Austin, Texas — Babson Diagnostics, a science-first healthcare technology company, and ClosedLoop, the leading healthcare data science platform, today announced their team was selected as the first-place winner of the ‘Help with Hemolysis’ Data Analytics Challenge. As winners, the Babson and ClosedLoop team will present their approach for using data science to solve the real-world laboratory challenge of hemolysis during a scientific session titled “Blood & Bytes: Reducing sample quality errors in clinical laboratories using data science” at the 2023 AACC Annual Scientific Meeting & Clinical Lab Expo in Anaheim on July 23-27, 2023.
Babson Diagnostics and ClosedLoop have worked together closely since 2021, when the two companies collaborated to develop artificial intelligence solutions, which help detect and prevent sample quality errors that can occur when working with capillary blood samples. So it was a natural fit for the companies to team up to tackle the ‘Help with Hemolysis’ challenge.
The second annual data analytics competition, co-hosted by the Washington University in St. Louis Section of Pathology Informatics and the AACC Data Analytics Steering Committee, invited participants to test their analytics skills by developing an algorithm for retraining phlebotomists to reduce sample errors from hemolysis. The winning team was led by Babson’s Founder, Chairman and Chief Operating Officer Eric Olson, his son Ethan Olson, and ClosedLoop’s Chief Technology Officer and Co-Founder Dave DeCaprio – and placed first out of 17 teams from across the United States.
“Hemolysis is one of the biggest sample quality problems that clinical laboratories face whether they are working with venous or capillary blood samples.”
Eric Olson, Founder, Chief Operating Officer, Chairman
“Combining Babson’s expertise in hemolysis and sample quality with ClosedLoop’s experience in artificial intelligence and machine learning enabled us to work the problem biologically and computationally at the same time," Eric Olson said. "We appreciate the opportunity to collaborate with the teams at Washington University in St. Louis and the AACC to tackle a challenge with real impacts on people’s lives.”

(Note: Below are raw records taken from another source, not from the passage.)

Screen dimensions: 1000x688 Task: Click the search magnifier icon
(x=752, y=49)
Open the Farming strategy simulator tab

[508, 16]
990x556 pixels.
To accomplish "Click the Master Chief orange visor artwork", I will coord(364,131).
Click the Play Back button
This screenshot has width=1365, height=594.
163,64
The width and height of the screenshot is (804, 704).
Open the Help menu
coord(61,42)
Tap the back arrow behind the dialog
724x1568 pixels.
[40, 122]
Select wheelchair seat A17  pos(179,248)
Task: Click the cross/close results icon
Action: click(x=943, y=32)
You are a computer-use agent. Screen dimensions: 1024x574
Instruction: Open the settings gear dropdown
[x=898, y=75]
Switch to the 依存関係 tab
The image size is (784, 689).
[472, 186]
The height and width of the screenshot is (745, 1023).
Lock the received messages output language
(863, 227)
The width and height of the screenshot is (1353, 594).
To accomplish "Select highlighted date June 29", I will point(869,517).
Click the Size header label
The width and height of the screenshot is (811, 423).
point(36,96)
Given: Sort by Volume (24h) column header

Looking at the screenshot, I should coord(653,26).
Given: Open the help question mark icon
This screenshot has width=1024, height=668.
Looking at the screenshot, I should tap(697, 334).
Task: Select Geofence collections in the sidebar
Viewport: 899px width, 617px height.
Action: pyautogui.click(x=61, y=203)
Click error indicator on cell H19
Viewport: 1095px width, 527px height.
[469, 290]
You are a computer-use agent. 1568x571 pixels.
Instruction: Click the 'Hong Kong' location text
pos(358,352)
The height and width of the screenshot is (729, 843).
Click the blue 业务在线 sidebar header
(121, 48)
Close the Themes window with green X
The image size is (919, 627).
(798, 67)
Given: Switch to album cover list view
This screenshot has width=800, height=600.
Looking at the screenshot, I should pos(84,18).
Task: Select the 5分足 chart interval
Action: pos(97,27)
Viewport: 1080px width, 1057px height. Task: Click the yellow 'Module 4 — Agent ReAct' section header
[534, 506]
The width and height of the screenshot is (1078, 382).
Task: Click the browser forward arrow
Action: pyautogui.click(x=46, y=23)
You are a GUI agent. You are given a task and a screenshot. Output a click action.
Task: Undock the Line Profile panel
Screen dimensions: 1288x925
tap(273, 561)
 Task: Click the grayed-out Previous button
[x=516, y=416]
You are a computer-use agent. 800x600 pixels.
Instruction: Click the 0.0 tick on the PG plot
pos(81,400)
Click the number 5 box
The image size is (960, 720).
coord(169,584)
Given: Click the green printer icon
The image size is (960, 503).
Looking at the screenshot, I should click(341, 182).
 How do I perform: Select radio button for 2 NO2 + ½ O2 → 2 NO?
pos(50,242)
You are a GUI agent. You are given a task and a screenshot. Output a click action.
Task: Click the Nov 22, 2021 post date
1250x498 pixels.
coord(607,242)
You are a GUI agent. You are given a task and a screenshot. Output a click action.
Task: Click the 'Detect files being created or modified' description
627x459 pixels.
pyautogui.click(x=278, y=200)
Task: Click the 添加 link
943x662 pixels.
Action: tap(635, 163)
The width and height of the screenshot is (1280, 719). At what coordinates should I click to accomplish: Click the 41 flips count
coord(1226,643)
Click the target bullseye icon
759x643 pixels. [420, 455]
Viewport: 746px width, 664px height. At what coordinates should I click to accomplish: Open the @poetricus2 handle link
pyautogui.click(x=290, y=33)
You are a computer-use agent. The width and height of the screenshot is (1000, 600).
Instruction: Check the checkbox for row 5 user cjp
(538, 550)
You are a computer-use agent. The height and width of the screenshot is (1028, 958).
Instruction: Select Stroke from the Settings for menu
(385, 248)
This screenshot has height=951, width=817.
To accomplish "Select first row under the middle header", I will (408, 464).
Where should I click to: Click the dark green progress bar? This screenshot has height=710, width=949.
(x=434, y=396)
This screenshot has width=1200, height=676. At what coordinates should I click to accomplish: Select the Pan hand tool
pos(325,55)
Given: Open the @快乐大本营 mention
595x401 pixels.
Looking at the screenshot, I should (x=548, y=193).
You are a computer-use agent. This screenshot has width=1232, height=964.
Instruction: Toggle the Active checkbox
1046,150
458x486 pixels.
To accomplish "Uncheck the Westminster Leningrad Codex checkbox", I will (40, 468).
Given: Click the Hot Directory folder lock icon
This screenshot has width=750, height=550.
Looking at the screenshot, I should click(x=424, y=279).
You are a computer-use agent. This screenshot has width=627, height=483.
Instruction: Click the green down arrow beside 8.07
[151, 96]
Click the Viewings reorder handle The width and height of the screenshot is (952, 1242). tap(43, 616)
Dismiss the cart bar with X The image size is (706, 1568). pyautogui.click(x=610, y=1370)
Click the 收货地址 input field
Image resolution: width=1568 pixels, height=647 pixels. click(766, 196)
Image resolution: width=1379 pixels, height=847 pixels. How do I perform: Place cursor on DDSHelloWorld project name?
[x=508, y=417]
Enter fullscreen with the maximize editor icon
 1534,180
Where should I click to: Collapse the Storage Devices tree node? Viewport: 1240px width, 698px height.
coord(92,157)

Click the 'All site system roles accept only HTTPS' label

In vitro hemolysis is the breaking open of red blood cells during blood specimen collection – and is the most common preanalytical laboratory error and the most common cause of sample rejection – leading to delays in clinical results, increased costs, and decreased patient satisfaction. Educational interventions, which have been shown to reduce hemolysis rates, are often resource-intensive.
This challenge invited participants to rank all blood specimen collectors at a major tertiary care center based on how much money would be saved over the following year by re-educating that collector on hemolysis prevention techniques. The goal of the solution would be to maximize the reduction in hemolysis costs by targeting all available educational resources in the most effective way possible.
“In vitro hemolysis can affect up to 3.3% of all routine samples, leading to sample rejections that delay critical results and increase patient and institutional costs,” said Dave DeCaprio. “We felt uniquely positioned to solve this challenge with our partners at Babson Diagnostics. We combined Babson Diagnostics’ expertise in maximizing the clinical utility of blood testing with ClosedLoop’s AI/ML platform to build a predictive model that identified precisely which individuals should receive education.”
The winning data models developed by this competition will directly inform institutions to spend their educational resources more efficiently to maximally prevent in vitro hemolysis to ultimately improve patient care and decrease costs.